Commercial real estate in New York's financial district has been suffering since September 11. But at least for now, rents on Class A office space in Midtown Manhattan seem to be holding up better than in other big global cities. That's the conclusion of a March study of downtown office space in the world's top 50 markets published by New York real estate firm Cushman & Wakefield.

The study reports that the cost of occupying a square foot of office space, including rent and other expenses, in Midtown Manhattan was more or less flat in the fourth quarter of last year, in the aftermath of the terrorist attack (table). That's better than London, Paris, or Frankfurt, where costs fell by roughly 2.5% in the fourth quarter alone. Asian financial centers saw even sharper declines, with Tokyo and Hong Kong prices falling 16.1% and 13.6%, respectively.

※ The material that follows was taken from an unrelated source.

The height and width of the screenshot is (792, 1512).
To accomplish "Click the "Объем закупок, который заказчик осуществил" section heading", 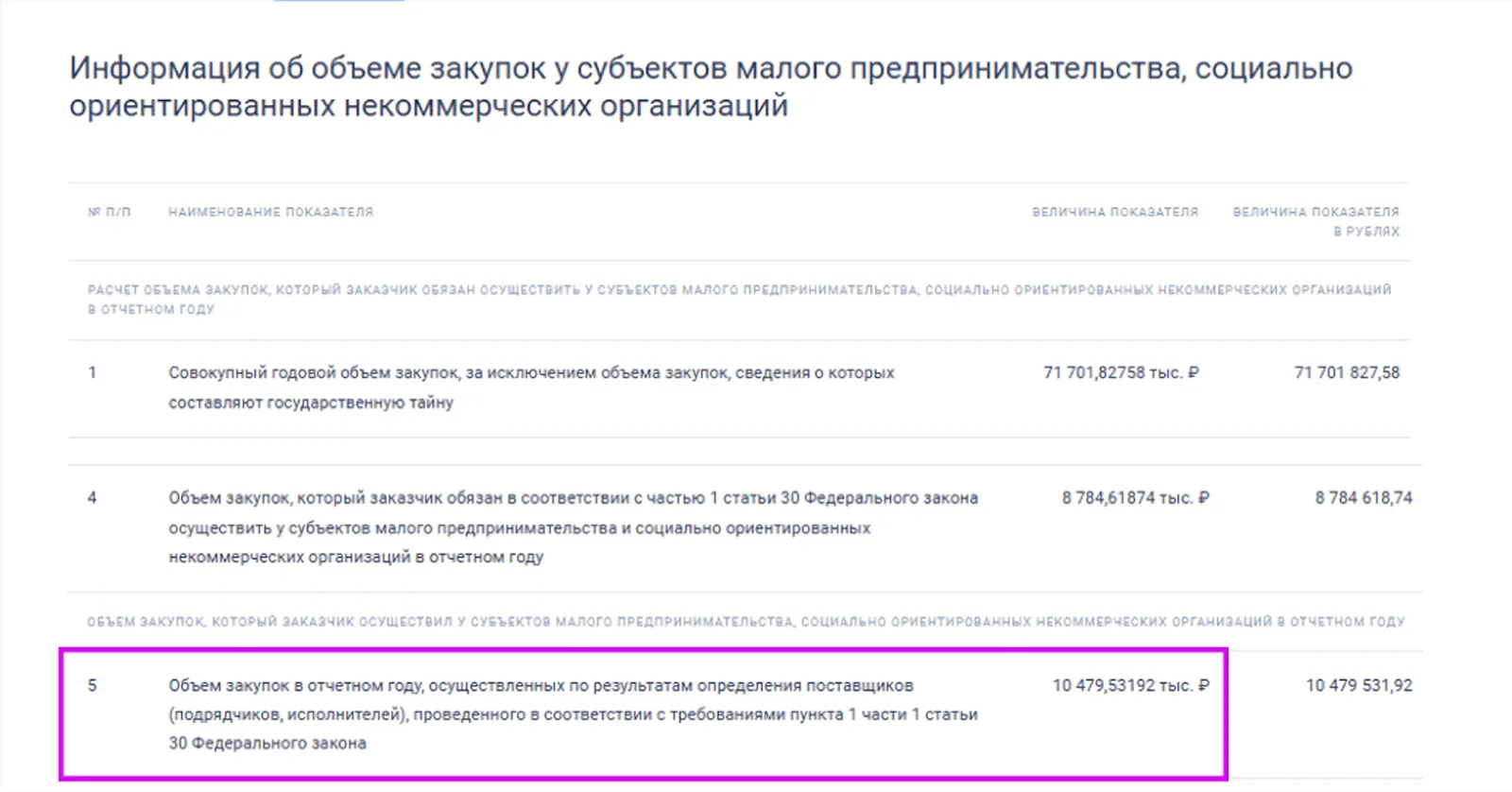I will pyautogui.click(x=746, y=621).
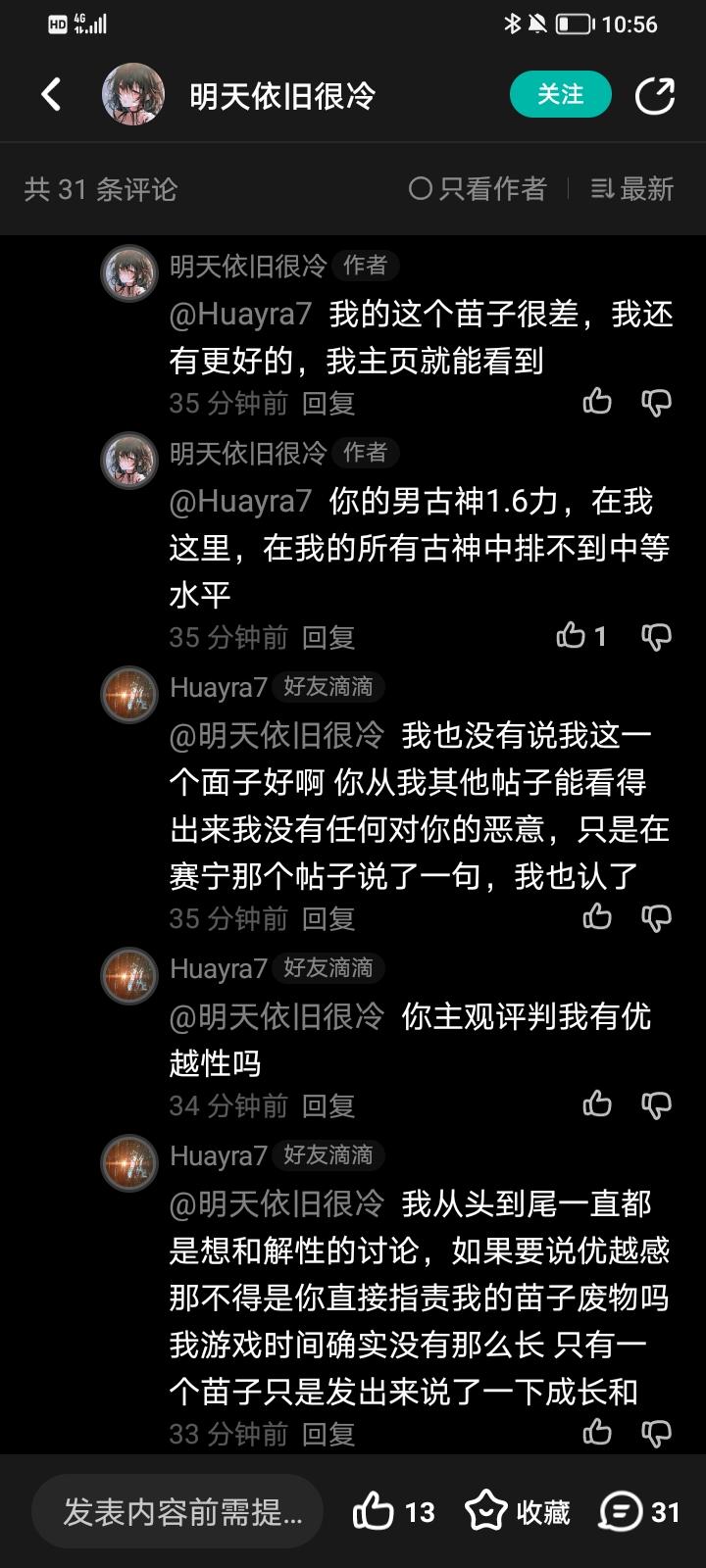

In part, Midtown benefited from an outflow of tenants from Wall Street in the fourth quarter. But overall, the surprising buoyancy of New York also reflects the strength of the U.S. economy, compared with the rest of the world. The five most expensive markets, none of which are U.S. cities, "are all suffering some type of recession," says John B. Coppedge III, executive vice-president for international operations at Cushman & Wakefield. New York real estate also benefits from not being heavily dependent on the slumping tech sector. Boston, hit hard by the dot-com meltdown, saw its downtown rents drop by almost 10% in the fourth quarter, says Coppedge.

Of course, these short-term results say little about the long-term future of New York commercial real estate. Midtown's vacancy rate is creeping up, and recovery plans for the financial district are still up in the air. Ultimately, the ability of landlords to demand higher rents depends on the willingness of businesses to locate in New York--and there's no answer to that yet.